Ils répandaient un éclat de neige sur sa figure déjà blanche, ses favoris déjà blancs, ses cheveux déjà blancs. Mais ils surpassaient aussi en luminosité tout ce qu’on peut appeler lumineux en ce monde. Ces gants clairs tenaient un plateau sombre. La soupière fumante y reposait. Il l’eut bientôt posée au milieu de la table, avec soin, sans bruit et très vite. Suivant l’habitude ancienne, c’était Mlle Hirschwitz qui servait le potage. On venait au-devant des assiettes qu’elle vous tendait, la main accueillante, un sourire reconnaissant dans les yeux. Elle vous répondait par un nouveau sourire. Une chaude lueur dorée ondoyait dans les assiettes, c’était le potage. Un potage au vermicelle, transparent, avec de petites pâtes jaune d’or, enchevêtrées et délicates. M. von Trotta et Sipolje mangeait très vite, parfois avec colère. On eût dit qu’il anéantissait les plats, l’un après l’autre, avec une muette, noble et preste animosité. Il leur donnait le coup de grâce. Mlle Hirschwitz ne se servait que de petites portions à table mais, le repas fini, elle reprenait toute la suite des plats dans sa chambre. Charles-Joseph avalait hâtivement de brûlantes cuillerées et d’énormes bouchées. De cette façon, ils avaient tous fini en même temps. On ne disait pas un mot quand M. von Trotta et Sipolje se taisait.

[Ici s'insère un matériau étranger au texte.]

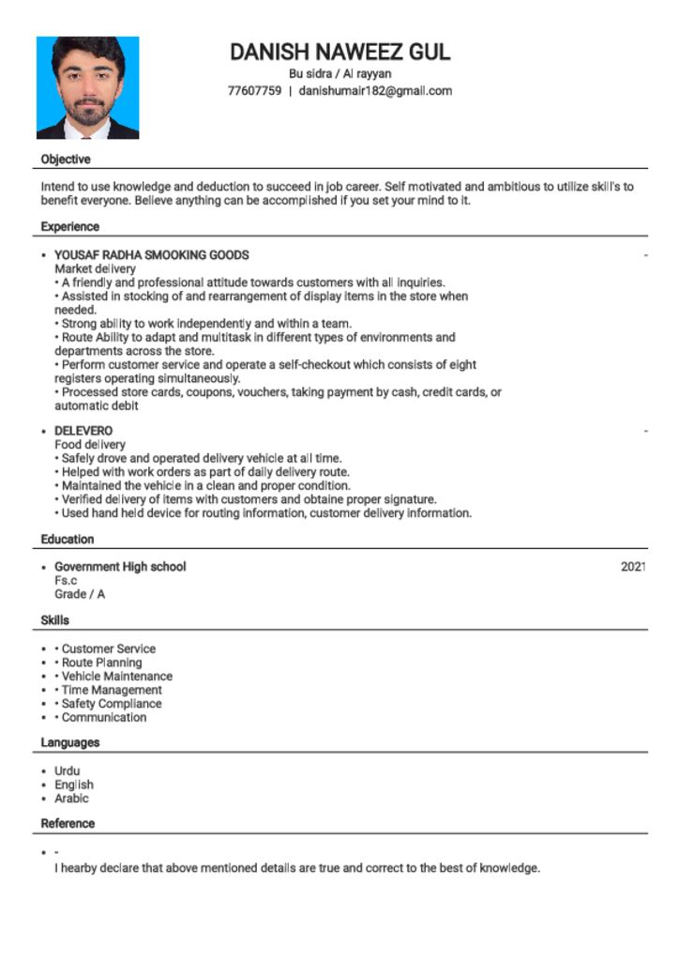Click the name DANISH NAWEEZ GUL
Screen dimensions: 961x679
tap(340, 52)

Après le potage, on servait le Tafelspitz, bouilli de bœuf garni. C’était le plat dominical du vieux monsieur depuis d’innombrables années. La complaisante attention qu’il accordait à ce plat prenait plus de temps que la moitié du repas. Les yeux du préfet caressaient tout d’abord la tendre barde de lard qui entourait le colossal morceau de viande, puis les diverses petites assiettes où reposaient les légumes : les betteraves aux reflets violets, les graves épinards d’un vert saturé, la salade claire et gaie, l’âpre blanc du raifort, l’ovale impeccable des pommes de terre nouvelles nageant dans le beurre fondant, rappelant de gentils petits joujoux. Il entretenait de curieuses relations avec la nourriture. C’était comme s’il mangeait des yeux les principaux morceaux, son goût esthétique dévorait avant tout la quintessence des mets, leur spiritualité en quelque sorte ; quant au reste trivial qui entrait ensuite en contact avec la bouche et le palais, il était fastidieux, il convenait de l’engloutir sans plus attendre. La belle présentation des plats donnait autant de plaisir à M. von Trotta que leur simple nature. Car il tenait à une prétendue « cuisine bourgeoise », tribut qu’il payait tout autant à ses goûts qu’à son caractère, dont il disait en effet qu’il l’avait spartiate. Il unissait donc, avec une heureuse habileté, la satisfaction de son plaisir et les exigences de son devoir. Il était spartiate. Mais il était autrichien.

Il se prépara donc, comme tous les dimanches, à découper le Spitz.